:: Problem ::
Rewrite the stretch from the line containing "1000x419 pixels." through the line containing "Action: coord(408,135)", substituting "window" for "dialog" and leaving everything else unchanged.

-- Start Input for this task --

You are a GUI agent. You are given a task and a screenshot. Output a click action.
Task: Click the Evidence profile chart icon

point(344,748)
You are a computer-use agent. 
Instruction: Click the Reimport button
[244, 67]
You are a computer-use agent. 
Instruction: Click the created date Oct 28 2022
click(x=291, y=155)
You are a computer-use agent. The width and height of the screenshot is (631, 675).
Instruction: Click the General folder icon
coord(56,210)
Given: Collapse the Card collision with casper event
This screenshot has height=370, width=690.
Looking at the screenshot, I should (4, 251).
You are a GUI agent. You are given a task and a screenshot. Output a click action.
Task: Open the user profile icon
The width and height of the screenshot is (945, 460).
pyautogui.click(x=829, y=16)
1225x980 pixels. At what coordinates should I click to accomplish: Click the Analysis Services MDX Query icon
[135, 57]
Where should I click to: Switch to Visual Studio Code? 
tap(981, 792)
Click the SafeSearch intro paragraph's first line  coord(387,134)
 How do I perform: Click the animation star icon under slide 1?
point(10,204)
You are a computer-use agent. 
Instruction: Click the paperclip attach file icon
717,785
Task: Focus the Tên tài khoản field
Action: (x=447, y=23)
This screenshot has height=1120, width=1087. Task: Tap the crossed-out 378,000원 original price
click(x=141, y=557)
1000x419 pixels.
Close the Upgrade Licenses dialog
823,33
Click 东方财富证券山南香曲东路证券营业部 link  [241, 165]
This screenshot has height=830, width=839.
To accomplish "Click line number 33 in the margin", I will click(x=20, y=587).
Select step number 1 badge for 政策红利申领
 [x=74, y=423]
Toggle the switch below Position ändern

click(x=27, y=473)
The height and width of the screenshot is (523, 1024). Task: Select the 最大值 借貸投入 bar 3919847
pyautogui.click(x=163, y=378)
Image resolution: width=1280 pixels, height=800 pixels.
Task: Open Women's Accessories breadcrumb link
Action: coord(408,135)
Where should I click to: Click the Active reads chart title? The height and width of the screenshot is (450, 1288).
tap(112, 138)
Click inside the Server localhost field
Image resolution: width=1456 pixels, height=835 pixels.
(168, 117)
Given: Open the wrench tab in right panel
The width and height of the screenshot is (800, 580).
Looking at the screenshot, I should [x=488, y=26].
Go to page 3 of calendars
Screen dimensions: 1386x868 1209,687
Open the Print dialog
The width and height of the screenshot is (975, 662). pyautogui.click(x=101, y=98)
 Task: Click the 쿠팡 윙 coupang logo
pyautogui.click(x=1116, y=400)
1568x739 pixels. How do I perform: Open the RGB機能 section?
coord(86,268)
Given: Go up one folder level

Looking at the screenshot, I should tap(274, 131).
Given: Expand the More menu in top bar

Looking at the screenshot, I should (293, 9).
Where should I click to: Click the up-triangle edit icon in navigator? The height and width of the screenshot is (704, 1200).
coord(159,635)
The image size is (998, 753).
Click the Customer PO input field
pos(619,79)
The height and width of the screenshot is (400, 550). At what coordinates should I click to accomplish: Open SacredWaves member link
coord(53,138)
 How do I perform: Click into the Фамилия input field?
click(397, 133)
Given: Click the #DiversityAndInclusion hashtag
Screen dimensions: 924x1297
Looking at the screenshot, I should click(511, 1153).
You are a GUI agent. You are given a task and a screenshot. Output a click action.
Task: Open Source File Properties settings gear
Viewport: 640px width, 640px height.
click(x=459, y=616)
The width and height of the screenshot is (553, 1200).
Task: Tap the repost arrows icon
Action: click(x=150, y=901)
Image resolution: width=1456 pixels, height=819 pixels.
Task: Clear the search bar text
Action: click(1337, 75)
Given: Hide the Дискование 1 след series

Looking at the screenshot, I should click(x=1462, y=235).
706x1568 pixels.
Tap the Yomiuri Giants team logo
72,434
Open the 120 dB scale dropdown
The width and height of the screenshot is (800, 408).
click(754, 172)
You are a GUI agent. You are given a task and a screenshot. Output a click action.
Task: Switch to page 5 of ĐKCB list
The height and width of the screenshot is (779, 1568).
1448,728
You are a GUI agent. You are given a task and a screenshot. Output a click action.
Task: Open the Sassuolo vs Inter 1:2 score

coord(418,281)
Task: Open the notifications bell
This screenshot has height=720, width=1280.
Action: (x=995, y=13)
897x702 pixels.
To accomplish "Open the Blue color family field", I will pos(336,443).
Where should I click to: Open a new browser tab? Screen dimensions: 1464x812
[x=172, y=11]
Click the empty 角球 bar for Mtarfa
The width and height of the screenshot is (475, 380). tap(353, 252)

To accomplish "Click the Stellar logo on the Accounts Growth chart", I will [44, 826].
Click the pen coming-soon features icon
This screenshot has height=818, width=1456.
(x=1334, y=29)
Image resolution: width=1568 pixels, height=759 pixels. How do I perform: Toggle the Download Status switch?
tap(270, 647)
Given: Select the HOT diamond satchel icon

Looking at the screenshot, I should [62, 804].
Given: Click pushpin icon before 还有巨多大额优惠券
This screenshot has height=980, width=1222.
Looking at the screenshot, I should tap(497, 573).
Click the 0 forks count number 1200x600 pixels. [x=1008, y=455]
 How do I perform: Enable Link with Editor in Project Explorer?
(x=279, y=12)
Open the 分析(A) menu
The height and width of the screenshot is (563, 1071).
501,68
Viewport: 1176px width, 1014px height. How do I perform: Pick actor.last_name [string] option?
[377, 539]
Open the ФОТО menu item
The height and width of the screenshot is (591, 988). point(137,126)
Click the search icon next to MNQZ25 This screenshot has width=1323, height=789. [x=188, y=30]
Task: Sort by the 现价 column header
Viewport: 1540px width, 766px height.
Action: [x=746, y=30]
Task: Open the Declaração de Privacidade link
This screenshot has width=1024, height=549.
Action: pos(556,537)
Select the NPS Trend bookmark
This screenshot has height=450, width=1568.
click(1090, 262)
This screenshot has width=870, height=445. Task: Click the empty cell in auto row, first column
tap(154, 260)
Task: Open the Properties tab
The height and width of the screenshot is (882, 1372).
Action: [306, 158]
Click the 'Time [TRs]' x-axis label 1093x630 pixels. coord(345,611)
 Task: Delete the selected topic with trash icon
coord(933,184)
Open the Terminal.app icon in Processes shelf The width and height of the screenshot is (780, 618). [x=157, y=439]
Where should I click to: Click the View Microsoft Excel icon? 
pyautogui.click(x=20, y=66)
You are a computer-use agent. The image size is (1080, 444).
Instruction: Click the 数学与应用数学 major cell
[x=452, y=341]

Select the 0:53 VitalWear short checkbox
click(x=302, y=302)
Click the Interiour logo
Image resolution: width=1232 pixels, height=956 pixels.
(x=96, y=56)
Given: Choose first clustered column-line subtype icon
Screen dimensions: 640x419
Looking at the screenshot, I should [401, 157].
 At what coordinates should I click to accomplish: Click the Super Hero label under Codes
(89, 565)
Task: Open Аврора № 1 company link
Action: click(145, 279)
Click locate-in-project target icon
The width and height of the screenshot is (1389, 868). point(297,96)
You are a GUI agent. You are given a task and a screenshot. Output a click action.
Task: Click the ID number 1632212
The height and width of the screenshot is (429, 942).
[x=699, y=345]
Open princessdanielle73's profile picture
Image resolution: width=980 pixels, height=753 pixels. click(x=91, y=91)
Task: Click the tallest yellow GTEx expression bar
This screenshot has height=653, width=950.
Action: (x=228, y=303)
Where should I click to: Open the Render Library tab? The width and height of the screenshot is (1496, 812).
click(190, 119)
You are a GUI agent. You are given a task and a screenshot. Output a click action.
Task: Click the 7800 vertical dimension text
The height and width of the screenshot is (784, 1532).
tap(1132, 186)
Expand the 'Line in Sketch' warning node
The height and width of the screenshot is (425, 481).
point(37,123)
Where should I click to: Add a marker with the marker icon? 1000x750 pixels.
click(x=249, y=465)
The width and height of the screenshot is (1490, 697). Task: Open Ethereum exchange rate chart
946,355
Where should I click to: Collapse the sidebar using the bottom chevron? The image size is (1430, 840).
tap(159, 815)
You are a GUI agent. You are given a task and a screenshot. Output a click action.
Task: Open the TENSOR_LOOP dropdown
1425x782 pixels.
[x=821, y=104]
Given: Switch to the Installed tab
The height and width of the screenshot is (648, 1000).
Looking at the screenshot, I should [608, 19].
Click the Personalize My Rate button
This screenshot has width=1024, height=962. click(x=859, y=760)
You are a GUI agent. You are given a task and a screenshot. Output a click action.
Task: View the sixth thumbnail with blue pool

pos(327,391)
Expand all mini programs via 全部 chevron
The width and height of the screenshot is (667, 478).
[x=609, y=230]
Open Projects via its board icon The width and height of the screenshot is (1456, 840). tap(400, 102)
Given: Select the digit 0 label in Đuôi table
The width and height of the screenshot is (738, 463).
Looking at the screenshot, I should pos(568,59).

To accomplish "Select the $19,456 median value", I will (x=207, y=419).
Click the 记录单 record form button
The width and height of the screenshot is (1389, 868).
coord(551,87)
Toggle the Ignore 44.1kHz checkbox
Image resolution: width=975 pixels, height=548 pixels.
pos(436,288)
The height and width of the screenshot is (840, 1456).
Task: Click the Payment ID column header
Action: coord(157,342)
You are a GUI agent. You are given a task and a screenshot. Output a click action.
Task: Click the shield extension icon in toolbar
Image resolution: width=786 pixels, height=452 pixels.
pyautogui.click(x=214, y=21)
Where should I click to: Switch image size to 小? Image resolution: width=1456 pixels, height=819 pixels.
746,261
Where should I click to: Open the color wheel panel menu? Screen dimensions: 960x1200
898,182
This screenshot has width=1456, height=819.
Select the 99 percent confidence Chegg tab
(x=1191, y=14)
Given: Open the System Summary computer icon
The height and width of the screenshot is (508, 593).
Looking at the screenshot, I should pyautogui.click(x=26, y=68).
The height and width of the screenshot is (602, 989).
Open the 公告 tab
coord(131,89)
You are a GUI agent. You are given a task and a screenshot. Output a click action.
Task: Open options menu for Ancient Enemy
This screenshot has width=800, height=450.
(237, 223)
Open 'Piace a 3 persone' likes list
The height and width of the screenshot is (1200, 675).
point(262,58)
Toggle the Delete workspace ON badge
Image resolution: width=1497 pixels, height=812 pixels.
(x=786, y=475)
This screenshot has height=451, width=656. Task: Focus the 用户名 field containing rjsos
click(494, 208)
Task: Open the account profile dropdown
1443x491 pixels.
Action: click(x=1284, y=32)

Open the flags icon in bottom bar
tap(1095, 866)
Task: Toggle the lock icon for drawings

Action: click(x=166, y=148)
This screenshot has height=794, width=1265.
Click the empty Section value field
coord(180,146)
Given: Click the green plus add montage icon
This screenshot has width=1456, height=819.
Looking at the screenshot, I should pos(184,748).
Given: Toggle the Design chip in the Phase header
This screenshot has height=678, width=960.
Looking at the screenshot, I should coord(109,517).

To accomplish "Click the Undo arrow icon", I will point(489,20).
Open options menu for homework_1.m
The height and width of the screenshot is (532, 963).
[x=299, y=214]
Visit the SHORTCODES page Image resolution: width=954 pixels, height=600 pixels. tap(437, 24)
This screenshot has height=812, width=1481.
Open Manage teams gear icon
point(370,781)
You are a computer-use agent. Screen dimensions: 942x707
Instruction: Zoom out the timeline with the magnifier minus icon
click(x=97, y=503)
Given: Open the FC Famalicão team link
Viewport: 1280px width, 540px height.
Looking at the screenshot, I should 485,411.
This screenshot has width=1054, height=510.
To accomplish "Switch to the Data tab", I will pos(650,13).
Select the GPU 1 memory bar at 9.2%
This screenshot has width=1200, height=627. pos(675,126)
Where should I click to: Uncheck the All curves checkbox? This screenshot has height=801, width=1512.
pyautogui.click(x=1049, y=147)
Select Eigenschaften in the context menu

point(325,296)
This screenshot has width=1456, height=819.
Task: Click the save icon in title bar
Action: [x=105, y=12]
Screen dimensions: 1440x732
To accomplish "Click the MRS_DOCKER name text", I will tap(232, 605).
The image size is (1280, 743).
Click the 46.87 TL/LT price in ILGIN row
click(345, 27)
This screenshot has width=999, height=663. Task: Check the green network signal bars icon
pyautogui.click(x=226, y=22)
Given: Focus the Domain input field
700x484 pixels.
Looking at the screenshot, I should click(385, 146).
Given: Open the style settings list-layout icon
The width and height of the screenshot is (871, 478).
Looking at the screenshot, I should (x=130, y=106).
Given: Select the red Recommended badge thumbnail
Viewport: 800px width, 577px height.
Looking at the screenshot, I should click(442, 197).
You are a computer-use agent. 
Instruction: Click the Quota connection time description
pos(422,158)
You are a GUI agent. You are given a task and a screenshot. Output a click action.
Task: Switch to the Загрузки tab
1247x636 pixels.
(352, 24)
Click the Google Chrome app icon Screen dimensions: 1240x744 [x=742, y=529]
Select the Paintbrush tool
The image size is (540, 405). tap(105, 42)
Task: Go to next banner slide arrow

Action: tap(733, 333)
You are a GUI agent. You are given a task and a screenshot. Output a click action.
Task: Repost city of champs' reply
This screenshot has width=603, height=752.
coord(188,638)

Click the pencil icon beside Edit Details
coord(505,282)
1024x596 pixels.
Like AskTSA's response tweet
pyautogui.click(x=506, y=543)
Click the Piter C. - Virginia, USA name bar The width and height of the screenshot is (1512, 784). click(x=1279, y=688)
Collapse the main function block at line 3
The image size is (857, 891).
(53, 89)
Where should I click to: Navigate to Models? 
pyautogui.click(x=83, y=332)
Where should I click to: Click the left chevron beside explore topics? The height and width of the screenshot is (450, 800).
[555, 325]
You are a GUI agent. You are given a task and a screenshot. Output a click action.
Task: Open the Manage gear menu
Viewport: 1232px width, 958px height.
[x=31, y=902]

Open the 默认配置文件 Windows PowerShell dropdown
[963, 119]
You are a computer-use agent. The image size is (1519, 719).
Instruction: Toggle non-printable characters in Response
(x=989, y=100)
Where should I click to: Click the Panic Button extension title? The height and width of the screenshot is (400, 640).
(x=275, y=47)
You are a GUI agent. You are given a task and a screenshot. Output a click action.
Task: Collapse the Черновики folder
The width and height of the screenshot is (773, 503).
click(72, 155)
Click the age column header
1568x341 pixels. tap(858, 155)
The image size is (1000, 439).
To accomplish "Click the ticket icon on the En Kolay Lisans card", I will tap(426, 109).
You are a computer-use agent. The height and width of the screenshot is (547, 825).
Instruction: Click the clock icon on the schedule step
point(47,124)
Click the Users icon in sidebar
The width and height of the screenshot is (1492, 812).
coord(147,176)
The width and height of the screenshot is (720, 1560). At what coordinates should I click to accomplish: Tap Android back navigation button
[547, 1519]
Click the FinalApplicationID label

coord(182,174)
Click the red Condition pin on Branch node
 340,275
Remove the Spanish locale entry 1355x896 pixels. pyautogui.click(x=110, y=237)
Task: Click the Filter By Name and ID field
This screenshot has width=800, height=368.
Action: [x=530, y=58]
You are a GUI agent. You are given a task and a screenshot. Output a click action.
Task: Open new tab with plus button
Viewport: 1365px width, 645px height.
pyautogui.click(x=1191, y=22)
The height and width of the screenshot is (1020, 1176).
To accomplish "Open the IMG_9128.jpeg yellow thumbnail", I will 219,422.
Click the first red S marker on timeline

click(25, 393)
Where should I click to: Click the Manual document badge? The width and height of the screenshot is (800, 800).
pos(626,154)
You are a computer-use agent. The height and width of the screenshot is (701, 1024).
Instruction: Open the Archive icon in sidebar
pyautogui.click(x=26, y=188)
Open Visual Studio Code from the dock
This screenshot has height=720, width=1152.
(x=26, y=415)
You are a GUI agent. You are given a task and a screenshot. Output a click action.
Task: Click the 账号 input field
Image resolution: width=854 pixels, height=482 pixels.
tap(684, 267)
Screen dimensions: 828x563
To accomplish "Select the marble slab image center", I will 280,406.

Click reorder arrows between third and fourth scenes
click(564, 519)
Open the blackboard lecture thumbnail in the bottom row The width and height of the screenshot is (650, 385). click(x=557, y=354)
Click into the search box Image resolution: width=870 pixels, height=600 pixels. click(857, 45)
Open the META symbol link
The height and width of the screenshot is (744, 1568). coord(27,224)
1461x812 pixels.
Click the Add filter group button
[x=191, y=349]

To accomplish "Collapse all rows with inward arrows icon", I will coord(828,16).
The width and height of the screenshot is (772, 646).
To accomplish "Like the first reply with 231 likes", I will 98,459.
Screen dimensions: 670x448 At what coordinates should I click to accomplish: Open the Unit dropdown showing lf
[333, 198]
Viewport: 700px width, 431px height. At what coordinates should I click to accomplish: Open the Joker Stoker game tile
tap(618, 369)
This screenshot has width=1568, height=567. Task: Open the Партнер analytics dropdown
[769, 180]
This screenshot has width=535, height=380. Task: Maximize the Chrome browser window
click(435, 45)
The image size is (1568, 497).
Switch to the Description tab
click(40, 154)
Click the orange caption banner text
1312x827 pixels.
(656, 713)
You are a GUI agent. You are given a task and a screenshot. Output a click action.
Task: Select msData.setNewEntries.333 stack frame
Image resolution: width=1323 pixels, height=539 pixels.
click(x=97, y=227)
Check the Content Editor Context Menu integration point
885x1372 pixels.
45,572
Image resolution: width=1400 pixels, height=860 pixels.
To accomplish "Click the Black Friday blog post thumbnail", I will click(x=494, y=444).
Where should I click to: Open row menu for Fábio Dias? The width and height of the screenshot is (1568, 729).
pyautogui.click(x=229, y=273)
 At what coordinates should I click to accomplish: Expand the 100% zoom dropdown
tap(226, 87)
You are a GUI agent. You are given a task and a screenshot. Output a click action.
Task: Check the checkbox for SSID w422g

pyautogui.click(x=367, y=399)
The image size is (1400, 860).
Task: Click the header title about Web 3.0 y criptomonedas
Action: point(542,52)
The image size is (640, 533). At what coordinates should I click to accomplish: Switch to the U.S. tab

-- End Input for this task --

:: Final result ::
1000x419 pixels.
Close the Upgrade Licenses window
823,33
Click 东方财富证券山南香曲东路证券营业部 link  [241, 165]
This screenshot has height=830, width=839.
To accomplish "Click line number 33 in the margin", I will click(x=20, y=587).
Select step number 1 badge for 政策红利申领
 [x=74, y=423]
Toggle the switch below Position ändern

click(x=27, y=473)
The height and width of the screenshot is (523, 1024). Task: Select the 最大值 借貸投入 bar 3919847
pyautogui.click(x=163, y=378)
Image resolution: width=1280 pixels, height=800 pixels.
Task: Open Women's Accessories breadcrumb link
Action: coord(408,135)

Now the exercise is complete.